— Written problem —
Can you output the data below word for word, leaving out the pictures?

(Element and text location data)
[start]

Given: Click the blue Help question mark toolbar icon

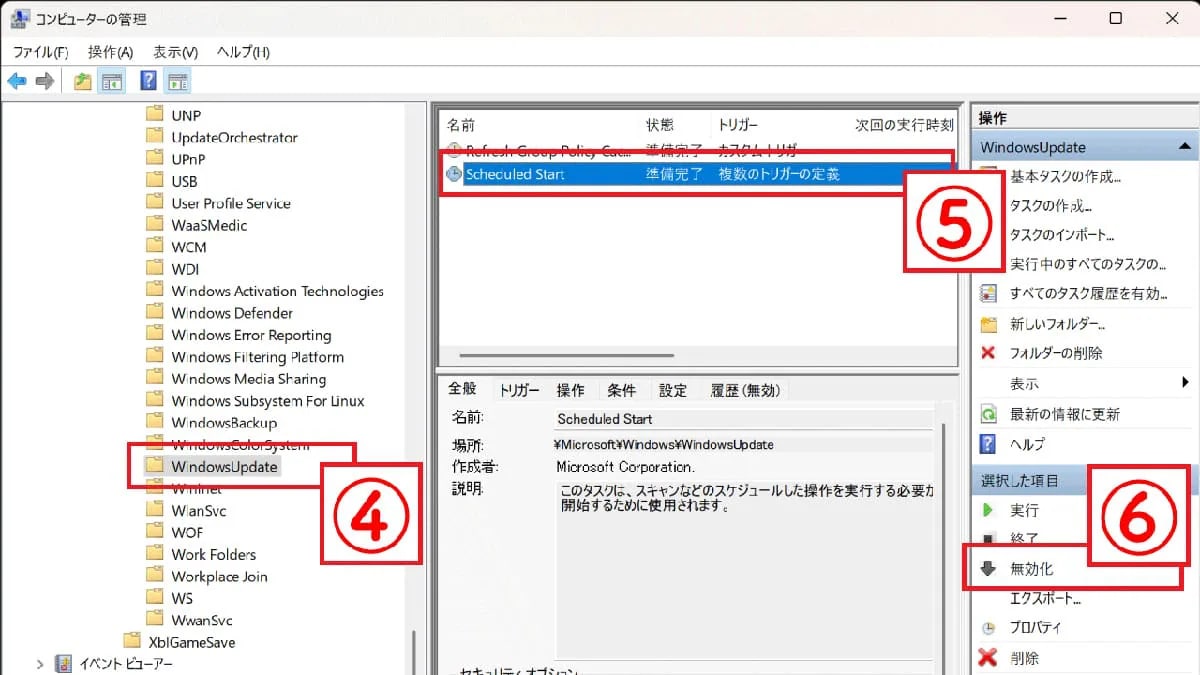Looking at the screenshot, I should coord(148,82).
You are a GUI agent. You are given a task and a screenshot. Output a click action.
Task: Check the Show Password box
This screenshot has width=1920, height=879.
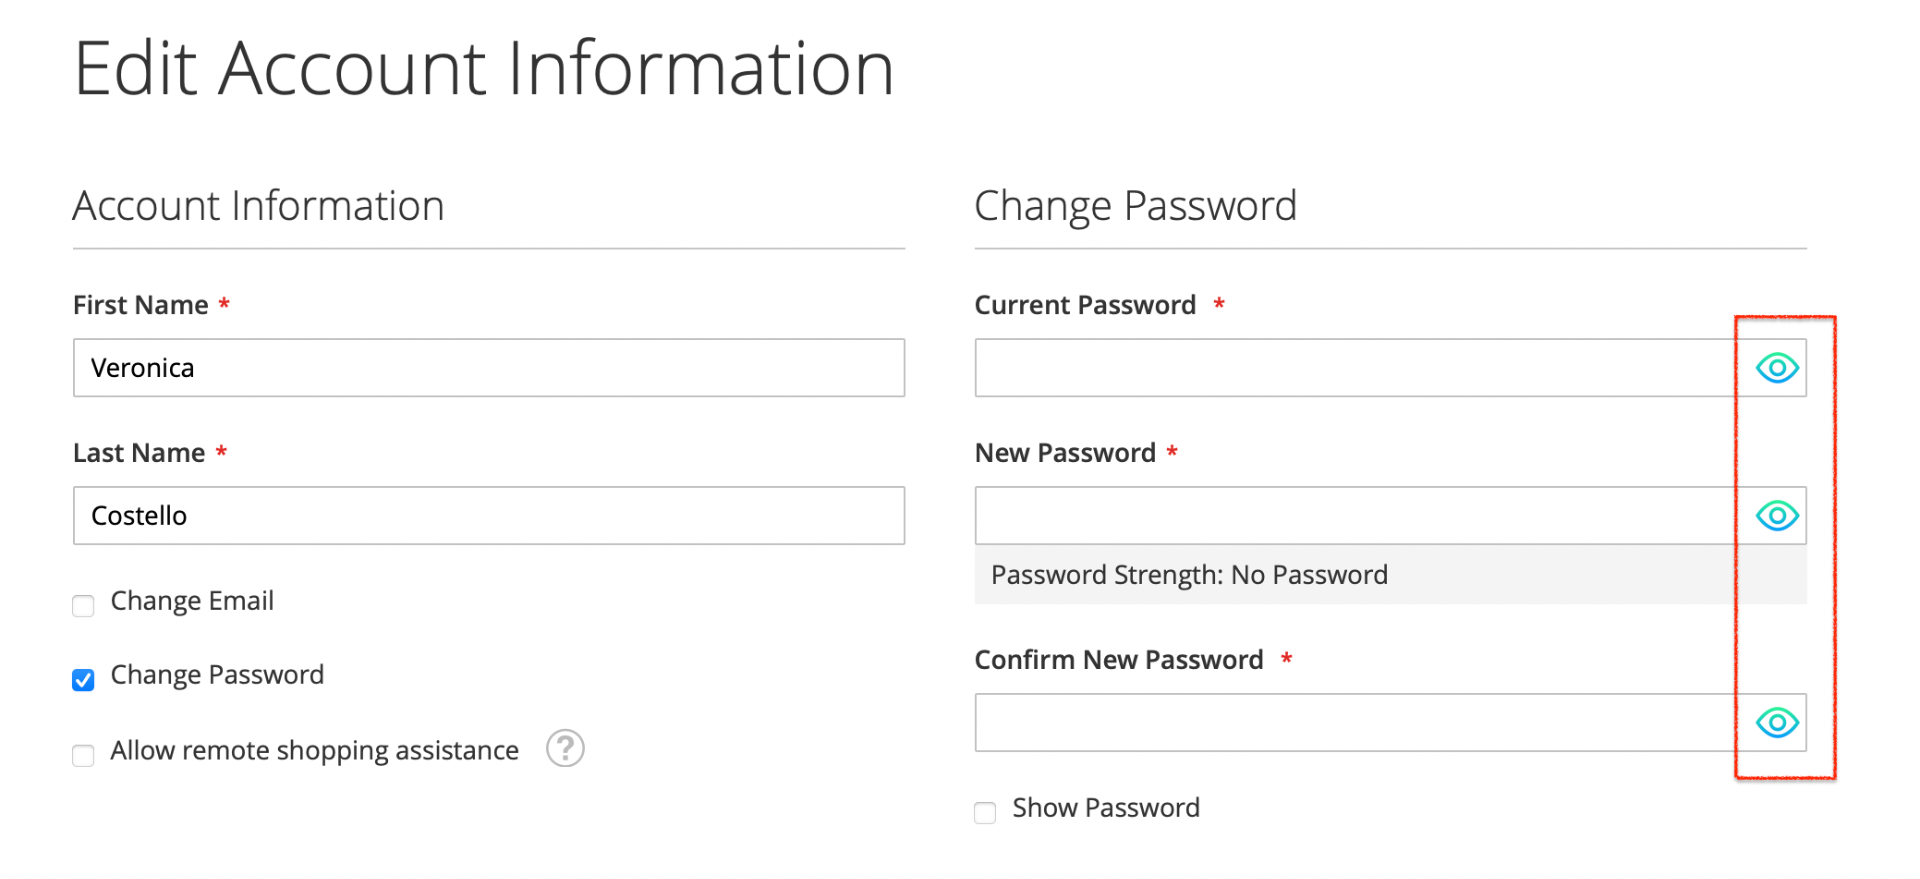pyautogui.click(x=986, y=812)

[end]

— Exercise response —
Given: Click the blue Help question mark toolbar icon

Looking at the screenshot, I should coord(148,82).
You are a GUI agent. You are given a task and a screenshot. Output a click action.
Task: Check the Show Password box
This screenshot has width=1920, height=879.
pyautogui.click(x=986, y=812)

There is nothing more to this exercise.